Para compreender o livro é preciso levar em consideração o contexto histórico em que Astúrias viveu e no qual a Guatemala estava inserida. Depois de diversos governos autoritários e conservadores, em 1944, uma junta comandada por Arévalo e Arbenz consegue subir ao poder, derrubando o general Jorge Ubico, que estava no poder desde 1931. Esse processo é chamado por alguns autores de Revolução de Outubro de 44, em referência a revolução Soviética.

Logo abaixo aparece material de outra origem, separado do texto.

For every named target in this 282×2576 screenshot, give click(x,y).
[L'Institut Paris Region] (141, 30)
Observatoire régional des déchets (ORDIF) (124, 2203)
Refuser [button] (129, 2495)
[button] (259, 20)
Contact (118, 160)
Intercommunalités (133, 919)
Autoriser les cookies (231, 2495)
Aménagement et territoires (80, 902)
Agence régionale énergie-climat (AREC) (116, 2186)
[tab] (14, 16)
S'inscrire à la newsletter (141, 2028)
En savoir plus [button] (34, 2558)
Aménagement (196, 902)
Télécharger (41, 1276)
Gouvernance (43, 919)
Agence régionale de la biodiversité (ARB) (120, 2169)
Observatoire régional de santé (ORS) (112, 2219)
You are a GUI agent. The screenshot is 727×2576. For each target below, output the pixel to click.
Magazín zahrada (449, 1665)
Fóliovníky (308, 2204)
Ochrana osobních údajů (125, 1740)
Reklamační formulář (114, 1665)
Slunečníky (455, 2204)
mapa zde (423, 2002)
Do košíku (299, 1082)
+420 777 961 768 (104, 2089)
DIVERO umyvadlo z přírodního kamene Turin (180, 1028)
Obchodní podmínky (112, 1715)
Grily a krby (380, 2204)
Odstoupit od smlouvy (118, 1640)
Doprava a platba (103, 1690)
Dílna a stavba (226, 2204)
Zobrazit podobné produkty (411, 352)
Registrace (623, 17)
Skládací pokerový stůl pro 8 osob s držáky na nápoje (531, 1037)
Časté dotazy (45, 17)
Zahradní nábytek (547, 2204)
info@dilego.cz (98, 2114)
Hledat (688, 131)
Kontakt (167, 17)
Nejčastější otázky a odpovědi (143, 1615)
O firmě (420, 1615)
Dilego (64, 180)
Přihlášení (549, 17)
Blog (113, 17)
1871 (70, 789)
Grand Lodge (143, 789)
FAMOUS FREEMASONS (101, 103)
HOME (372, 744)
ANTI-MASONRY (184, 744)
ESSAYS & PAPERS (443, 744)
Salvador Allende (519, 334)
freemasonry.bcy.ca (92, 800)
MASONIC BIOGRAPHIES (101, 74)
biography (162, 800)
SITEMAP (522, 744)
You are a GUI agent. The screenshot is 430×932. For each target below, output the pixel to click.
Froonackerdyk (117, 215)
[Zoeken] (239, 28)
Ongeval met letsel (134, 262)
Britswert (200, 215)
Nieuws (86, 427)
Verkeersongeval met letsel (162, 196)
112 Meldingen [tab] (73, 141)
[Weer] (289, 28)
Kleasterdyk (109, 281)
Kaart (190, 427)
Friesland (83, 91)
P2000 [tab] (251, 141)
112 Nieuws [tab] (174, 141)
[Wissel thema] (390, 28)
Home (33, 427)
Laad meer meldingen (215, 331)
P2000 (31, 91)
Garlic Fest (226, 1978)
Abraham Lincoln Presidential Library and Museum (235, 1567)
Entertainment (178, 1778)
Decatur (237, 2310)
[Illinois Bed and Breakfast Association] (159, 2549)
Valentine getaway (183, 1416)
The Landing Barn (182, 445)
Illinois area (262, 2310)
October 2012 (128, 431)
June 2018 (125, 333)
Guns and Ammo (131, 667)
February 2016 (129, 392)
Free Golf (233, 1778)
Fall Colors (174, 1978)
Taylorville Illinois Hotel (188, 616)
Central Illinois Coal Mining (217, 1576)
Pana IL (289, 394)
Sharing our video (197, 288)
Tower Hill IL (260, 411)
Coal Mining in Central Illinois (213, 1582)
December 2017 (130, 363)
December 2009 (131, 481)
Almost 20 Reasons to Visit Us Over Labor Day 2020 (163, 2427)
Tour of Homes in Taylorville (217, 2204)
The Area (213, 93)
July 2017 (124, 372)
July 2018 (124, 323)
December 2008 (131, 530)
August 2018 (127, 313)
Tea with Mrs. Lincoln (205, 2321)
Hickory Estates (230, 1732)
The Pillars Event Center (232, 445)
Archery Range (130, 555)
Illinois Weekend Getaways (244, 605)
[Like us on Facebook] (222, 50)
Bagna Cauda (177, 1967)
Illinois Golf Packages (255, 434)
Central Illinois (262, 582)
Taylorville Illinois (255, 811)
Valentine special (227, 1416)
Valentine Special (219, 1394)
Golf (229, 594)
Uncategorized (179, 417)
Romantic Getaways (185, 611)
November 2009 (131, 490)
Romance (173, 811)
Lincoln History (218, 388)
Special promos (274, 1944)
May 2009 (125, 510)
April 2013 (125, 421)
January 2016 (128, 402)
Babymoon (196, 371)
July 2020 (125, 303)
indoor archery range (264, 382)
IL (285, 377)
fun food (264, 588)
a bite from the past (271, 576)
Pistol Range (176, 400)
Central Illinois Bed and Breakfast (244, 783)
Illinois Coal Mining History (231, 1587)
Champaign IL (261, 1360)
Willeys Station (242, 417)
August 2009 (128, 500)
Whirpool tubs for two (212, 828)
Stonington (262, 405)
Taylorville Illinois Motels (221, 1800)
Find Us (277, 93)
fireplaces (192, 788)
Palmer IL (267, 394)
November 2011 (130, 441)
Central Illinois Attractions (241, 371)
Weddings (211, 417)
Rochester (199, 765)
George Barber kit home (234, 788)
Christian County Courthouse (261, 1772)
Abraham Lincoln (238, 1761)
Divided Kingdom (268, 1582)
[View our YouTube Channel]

Os governos de Arévalo e posteriormente o de Arbenz iniciaram uma série de mudanças de cunho democrático na Guatemala, sendo também nacionalistas e antiimperialistas, que visavam combater a miséria e a intervenção do capital monopolista da United Fruit Company, corporação que explorava o comércio de frutas no país, chamada de La Frutera por Astúrias.

Astúrias já havia escrito um livro criticando a ditadura de Manuel Estrada Cabrera, que havia governado a Guatemala anos antes de Ubico, O senhor presidente (1946), considerada até hoje como uma de suas maiores obras.

O primeiro conto é o que dá nome ao livro, Week-end na Guatemala, em que nos deparamos com o sargento estrangeiro Peter Harkins, que bebe em um bar antes de seguir para o cumprimento de uma missão: pegar as armas que seriam jogadas de pára-quedas no território guatemalteco para fomentar tropas mercenárias.

Porém, ébrio, o sargento atropela uma jovem universitária, ou teria sido apenas uma alucinação causada pelo efeito do álcool? Fato é que as armas recolhidas e colocadas na carroceria da camionete não estão mais lá quando o sargento Harkins chega ao quartel general. O que pode ter acontecido? Seria a alma da jovem? Um descuido de bêbado? Astúrias explica o mistério mostrando a tenaz resistência guatemalteca.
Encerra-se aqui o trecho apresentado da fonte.